I live about half a block from Sunset Blvd. and just a couple of blocks east on Sunset, there is a grocery store aptly named, Rock and Roll Ralph’s. I walk to this Ralph’s almost every day, and definitely encounter some strange things between my apartment and this grocery store, but on my shoe store outing, I noticed that things get especially colorful east of Rock and Roll Ralph’s.
I crossed the street, entering the east of Rock and Roll Ralph’s zone and immediately, things got weird. In the middle of the sidewalk stood a middle aged woman waving her hands in the air and cursing what appeared to be the bus bench in front of her. She was about five feet tall, with sagging limbs and hair that was matted and looked sticky. Her long denim skirt skimmed the tops of filthy bare toes and her arms were scratched and sunburned. I approached her assuming she wouldn’t even know I was there, but she turned to me with bitter fury eyes and whispered, “no”.
I was starting to re-think my decision to leave the house, but the prospect of new shoes propelled me onward.
My next obstacle, I was ready for. It is my local library (about which I have written in previous blog posts), and it is a common meeting ground for unsavory types. They are mostly men, lounging on the brick walls that mark the library entrance. Some have blankets and are fast asleep, others are looking for a fix or some cash for booze. Many of the men have bicycles parked within touching range and glare warnings at passers by to stay clear of their wheels and their territory. I often find myself holding my breath as I walk briskly through what I call, Library Village.

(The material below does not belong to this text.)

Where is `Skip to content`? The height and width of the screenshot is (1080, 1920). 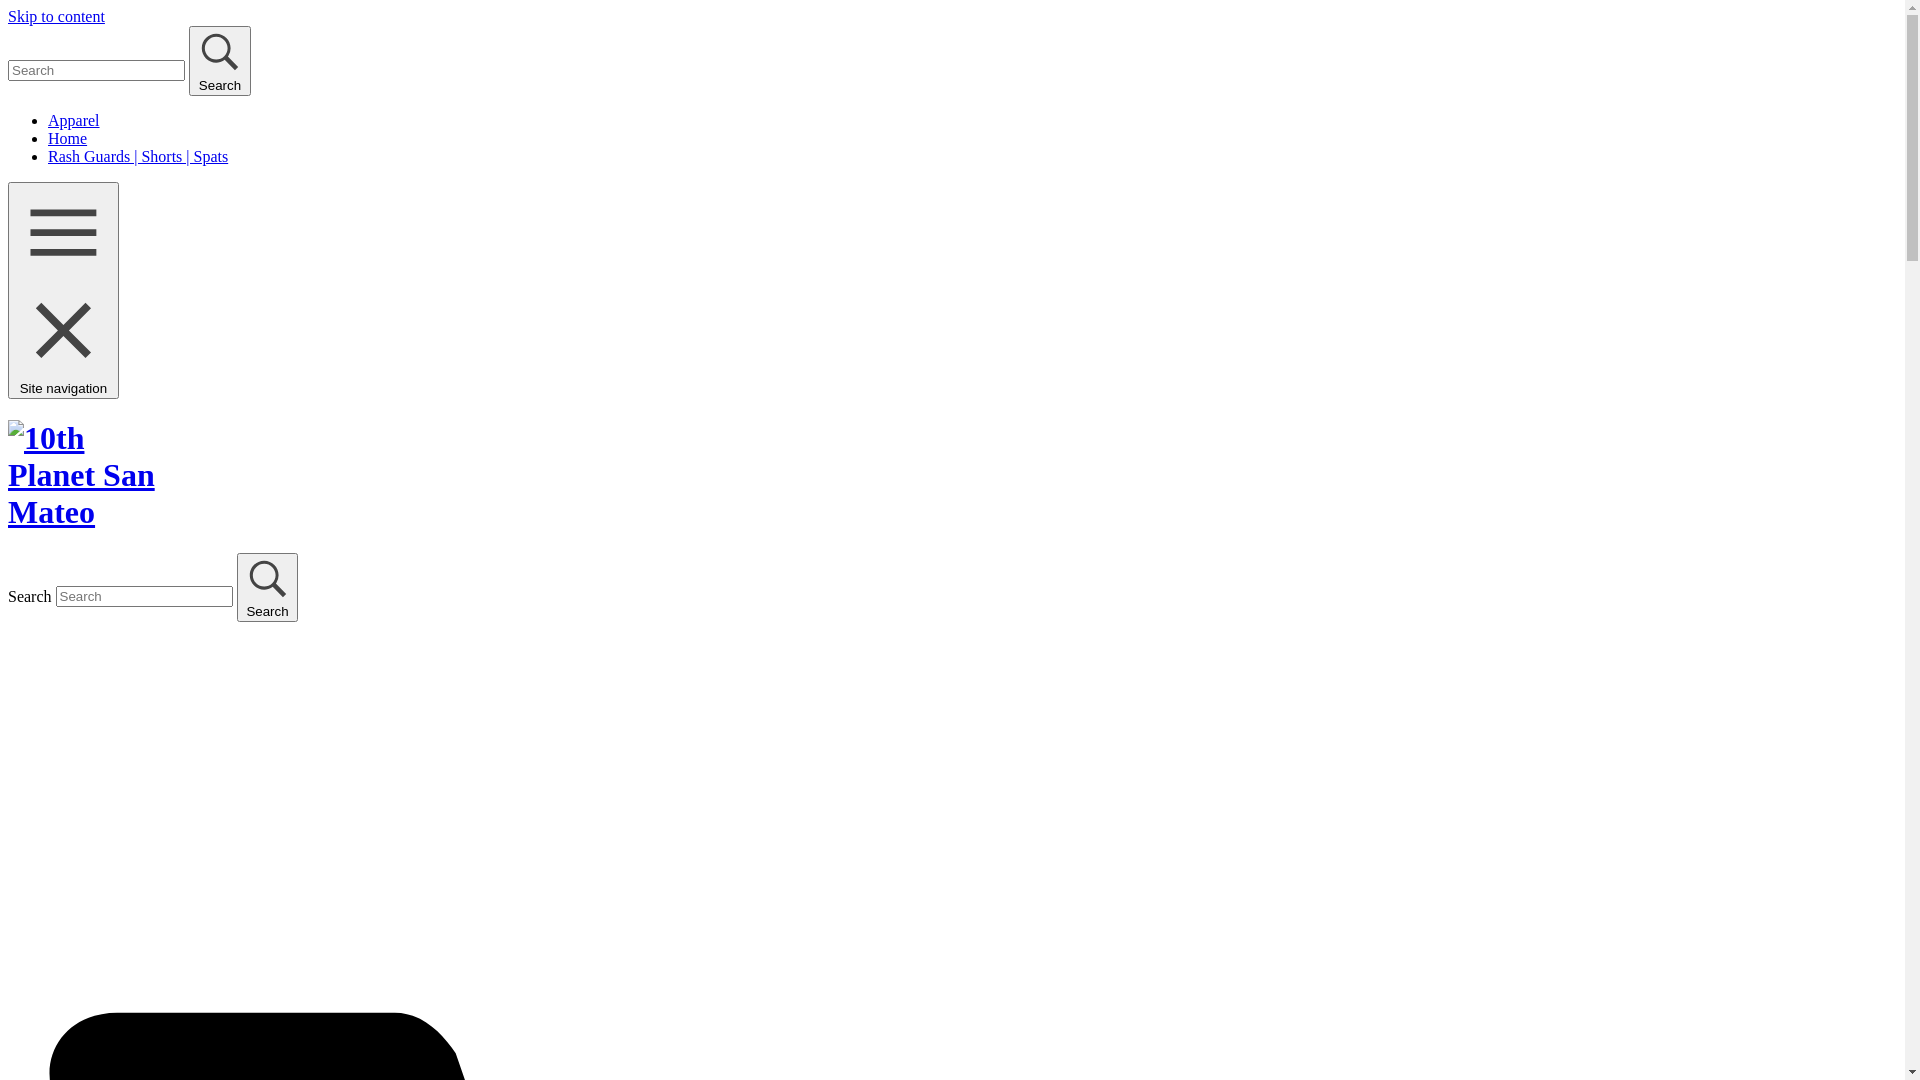
Skip to content is located at coordinates (56, 16).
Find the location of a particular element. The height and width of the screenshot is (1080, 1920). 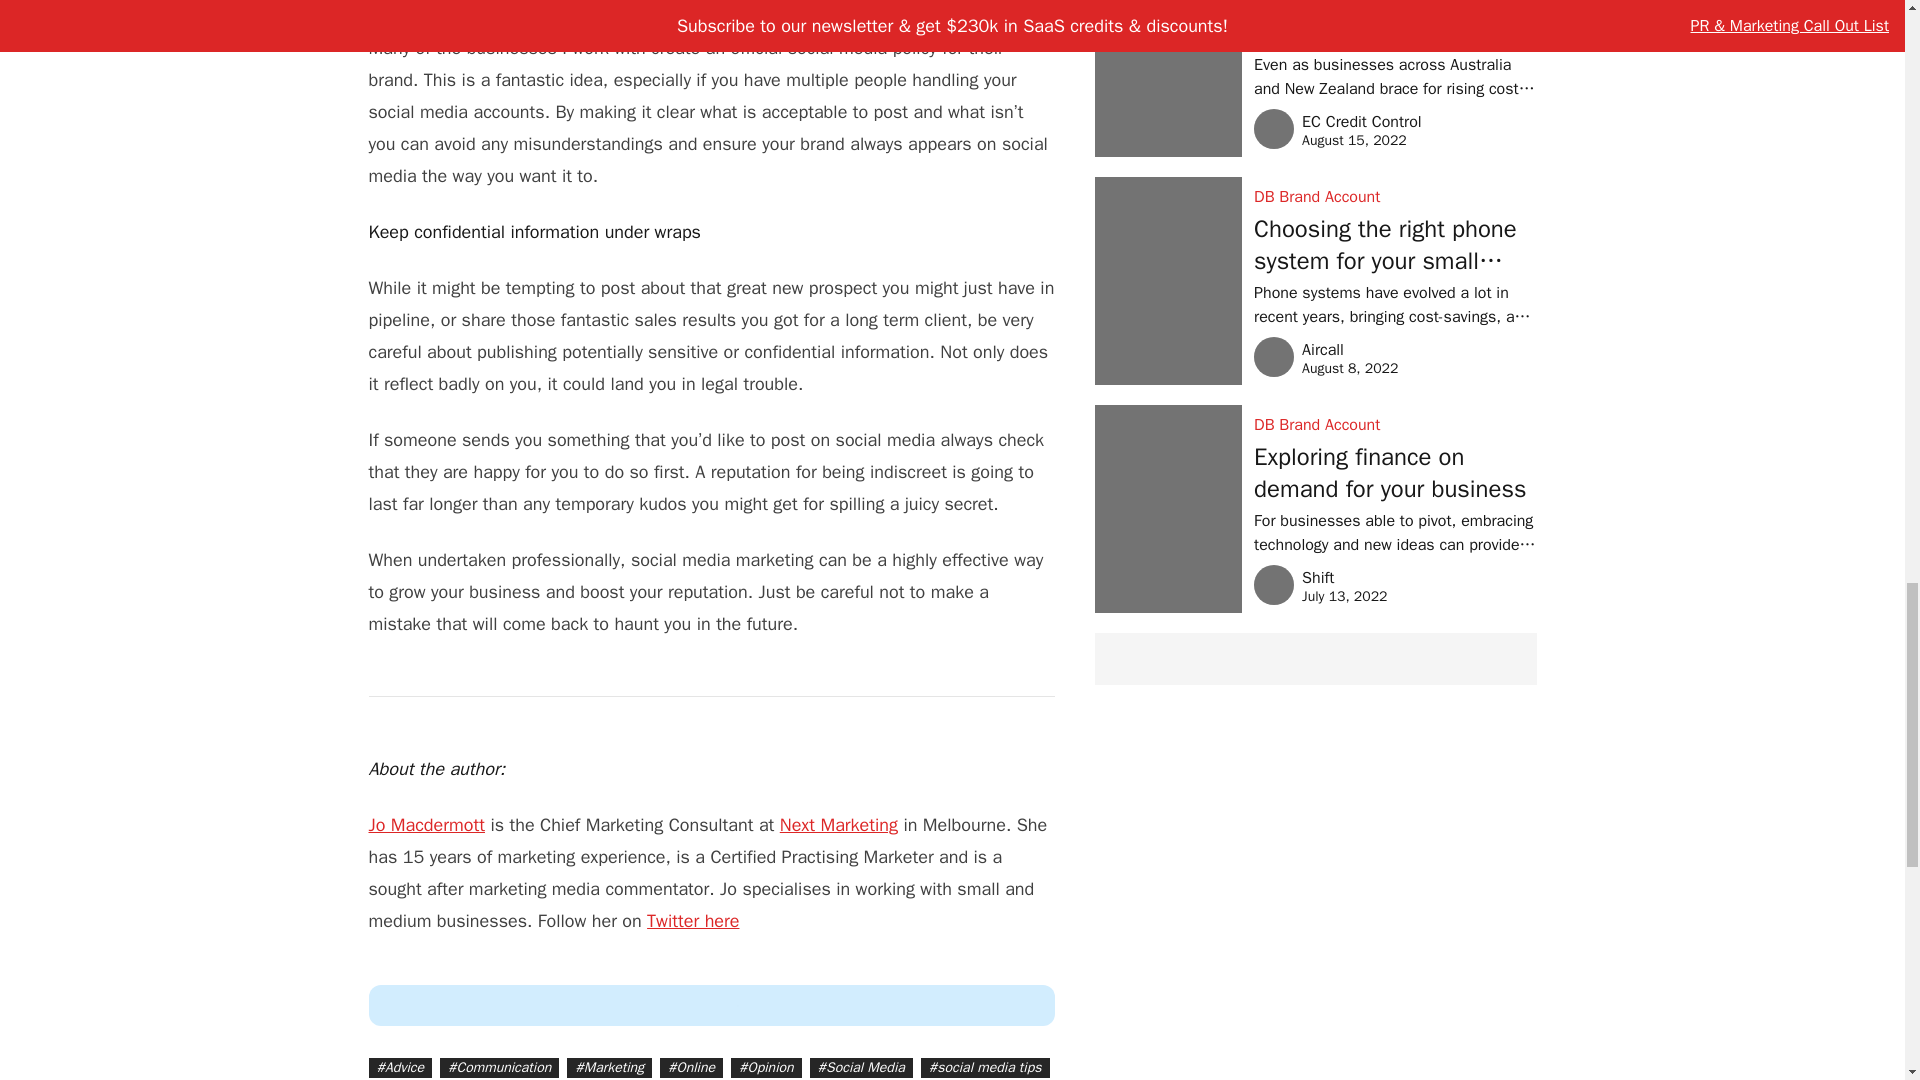

Next Marketing is located at coordinates (838, 824).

Across the intersection from Library Village is the first of many Strip clubs with adjacent motels. The minute that the motel came into focus, I knew something was up. Leaning against a wall in the driveway entrance, I couldn’t miss the tall thin man in a dirty white baseball cap, ragged navy blue sweatshirt and baggy white pants two inches too short. His feet, adorned with pristine white shoes and black socks, were crossed casually and his frail frame bled into the wall as if he had been standing there for days. He stood in profile to the street and talked in hushed tones to two nervous men in hoodies. I passed him, trying to seem oblivious to what we both knew was happening; he looked toward me slowly with just the hint of a threat in his eyes, when a familiar person slipped out from behind his group, smiled at me and proceeded to walk almost in step with me down Sunset Blvd. Of course there is no such action for an RPer as looking out of the corner of your eye, so I couldn’t verify, but I knew he was a regular on a television show I watch called, “Scorpion”. You know you are in Hollywood when you see a TV star buying drugs at a sketchy, rent by the hour motel.

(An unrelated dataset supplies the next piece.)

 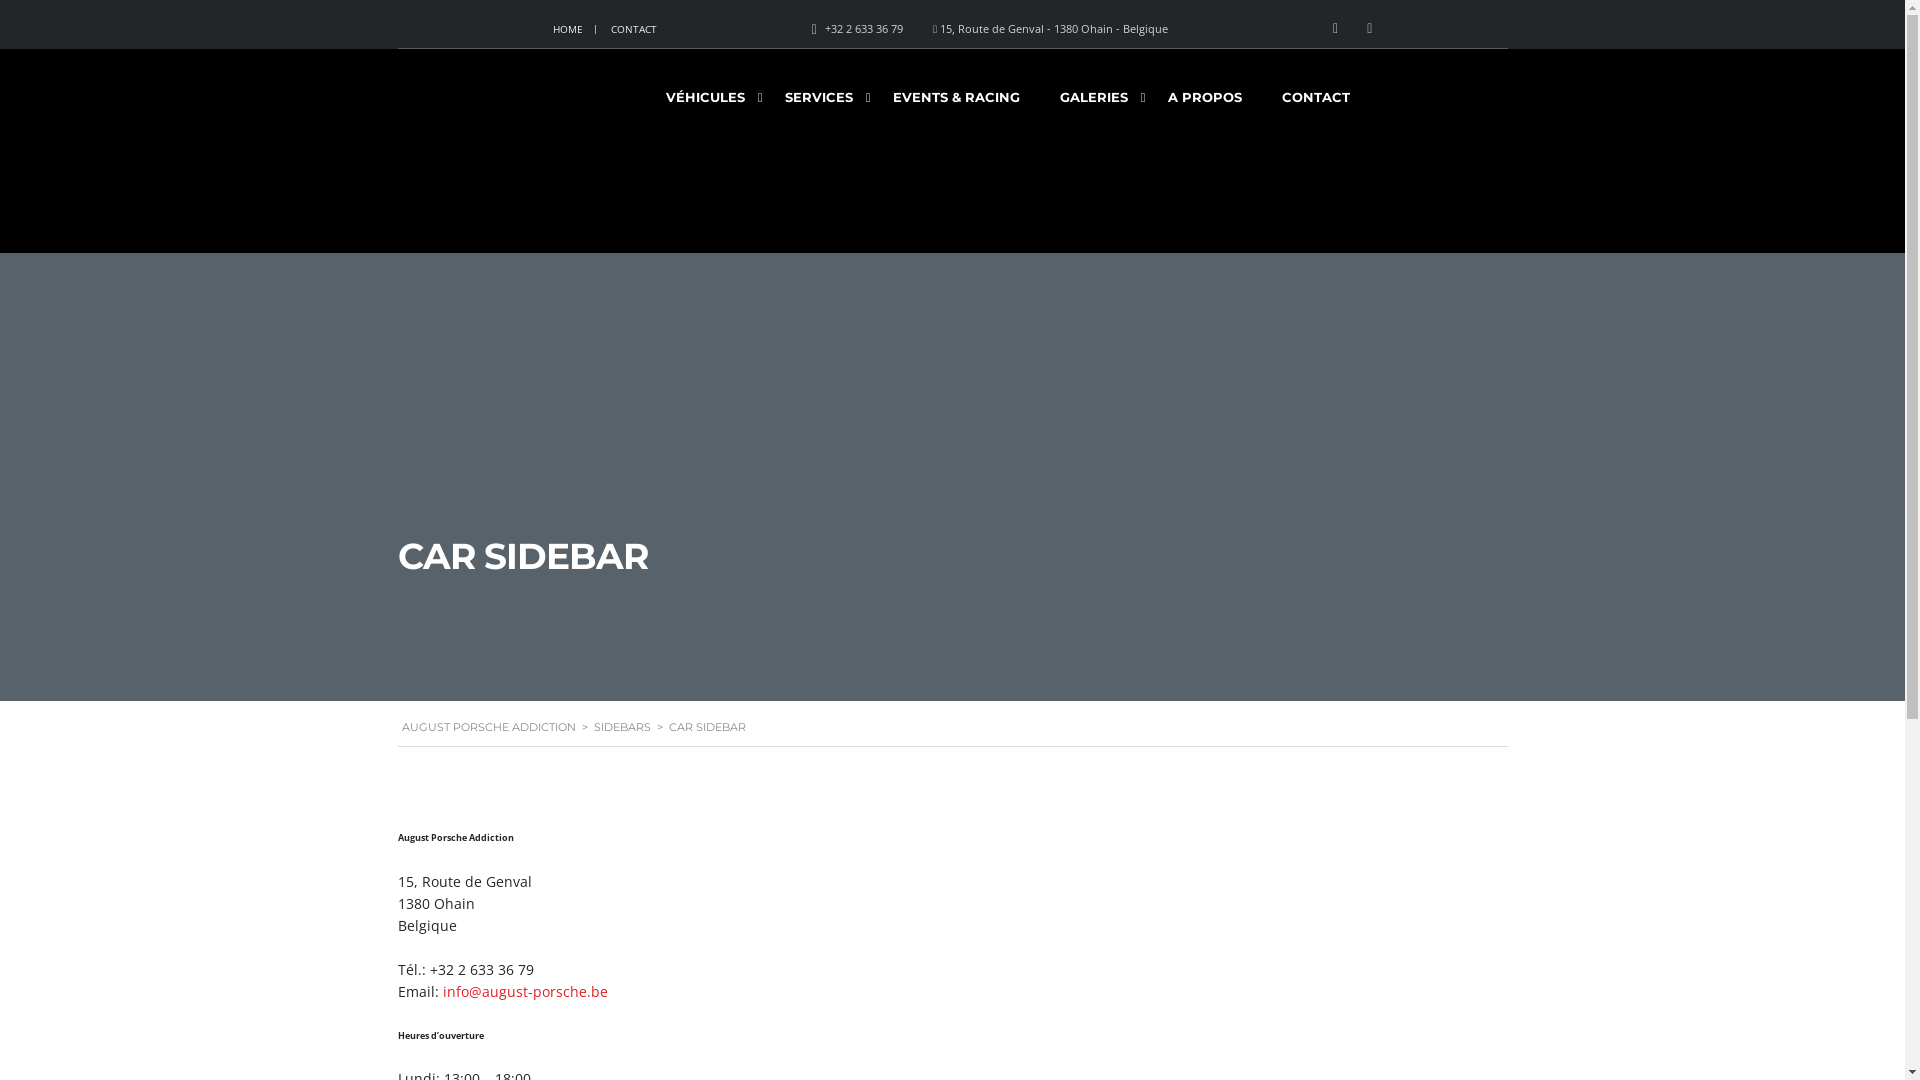 What do you see at coordinates (634, 29) in the screenshot?
I see `CONTACT` at bounding box center [634, 29].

The “Scorpion” guy and I walked together until we reached the bus stop at the corner of Sunset and La Brea, where a skeleton had taken up residence and displayed all of his treasures on the ground. He smiled down at a torn shoe with no mate, a collection of smashed Pabst Blue Ribbon cans and a chipped porcelain angel figurine. He giggled with glee and pride and had no idea he wasn’t alone.

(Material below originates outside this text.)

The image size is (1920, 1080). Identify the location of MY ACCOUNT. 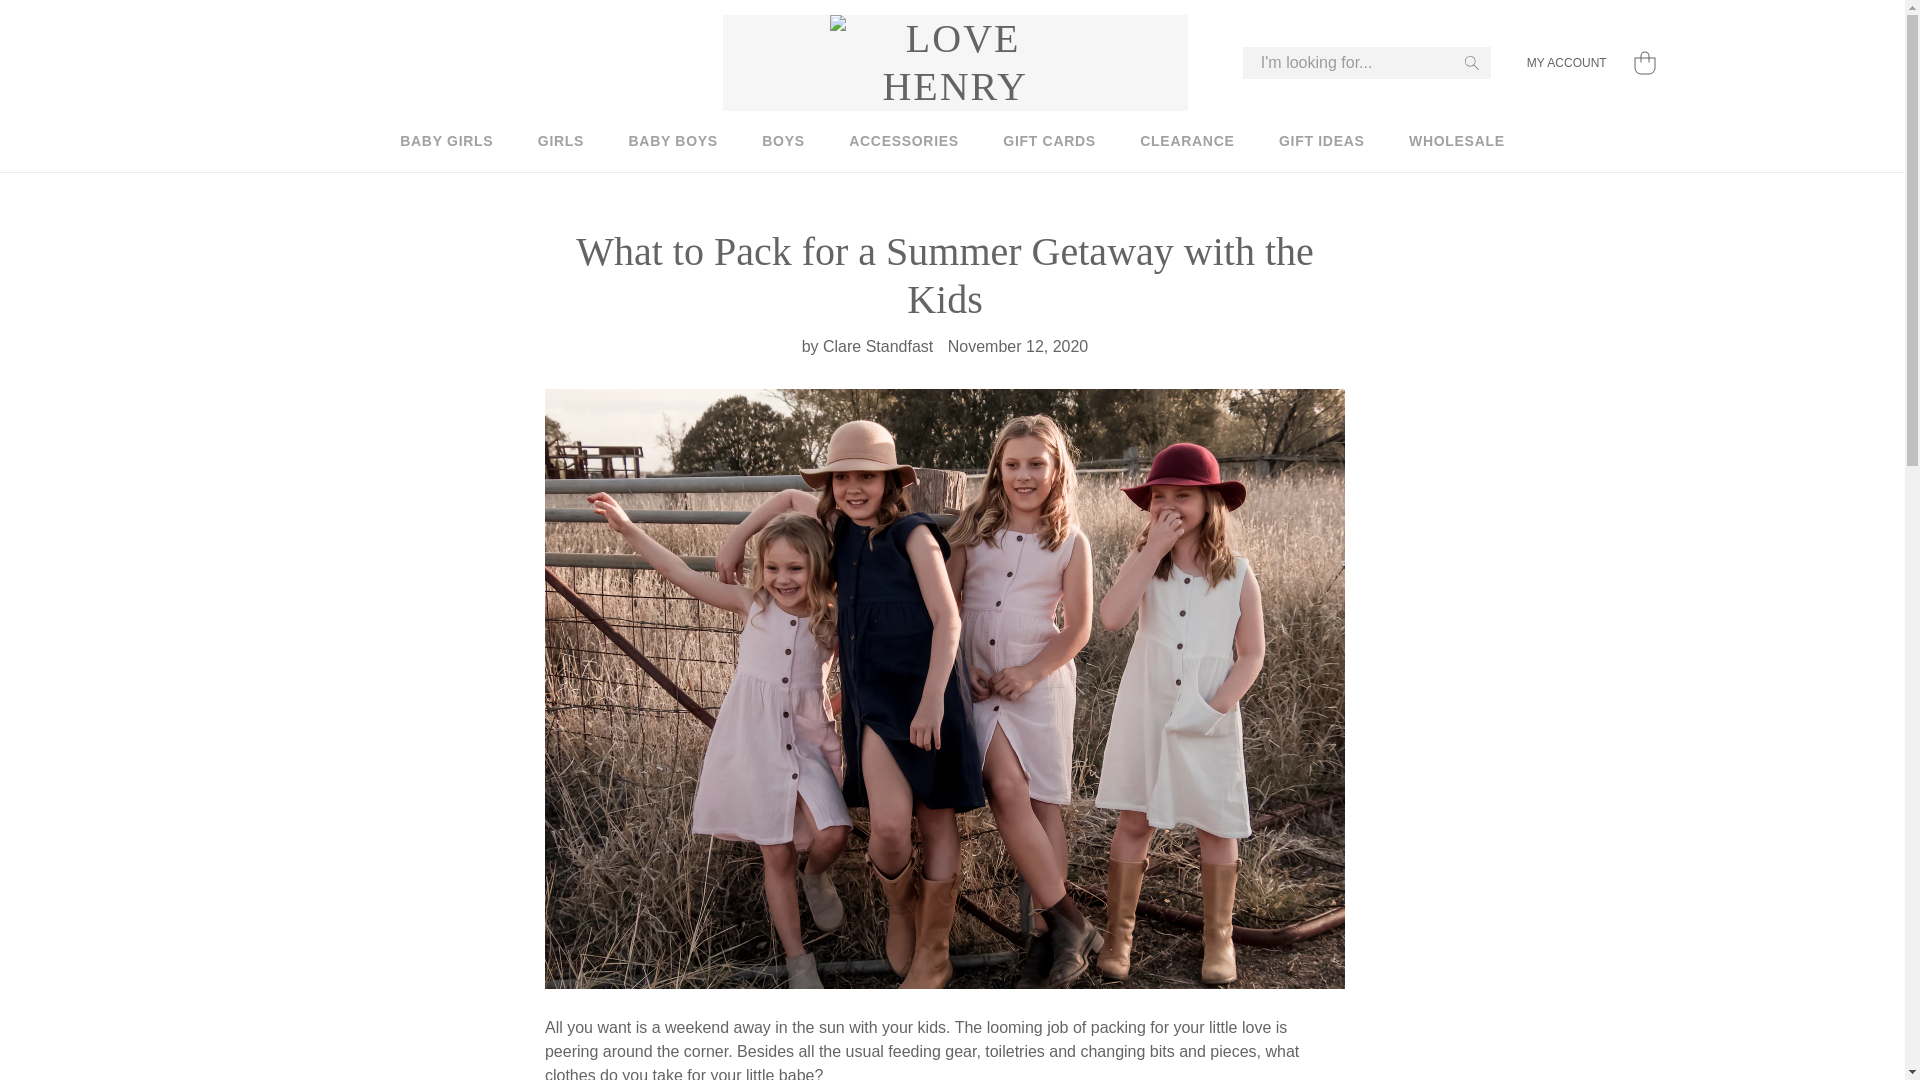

I crossed La Brea, toward 7’11 and more insanity. A man in soiled grey sweatpants and matching pull over sweatshirt, fished through an overflowing trash can. He looked padded, as if he wore layers and layers of clothes under his sweats. His face was burning red and he panted loudly under the heat of an 85 degree sun. Thinning dull brown hair hung down to his shoulders and fell across his face; he seemed to be trying to hide behind the veil of hair and made no move to clear it away from his eyes. I continued my walk, overwhelmed with how sad I suddenly felt.
I could see IHop and In and Out Burger in the distance, so I knew the shoe store wasn’t far, but I was naive to hope that my adventures were near an end. A tiny man stood outside the closed street service window of IHop. His blonde hair was formed into a single wig like dreadlock; he was shirtless, tanned to a crisp and wore shorts that were held together by decaying strings of fabric. He shouted obscenities at the reflection of his hair, accusing it of hiding his soul and stealing his dancing shoes. The shouters always scare me, so I wasn’t paying attention to the space around me; out of (seemingly, I know) nowhere, a scowling man with rage in his eyes was right in my face. He looked like he really wanted to punch me, so I ducked out of his way and hurried across the street toward the shoe store. I thought I heard the rough sound of boots following me, so I picked up the pace and raced to the shop’s door. When I turned around, there was no one there.
It was one of those days when I never should have left the house.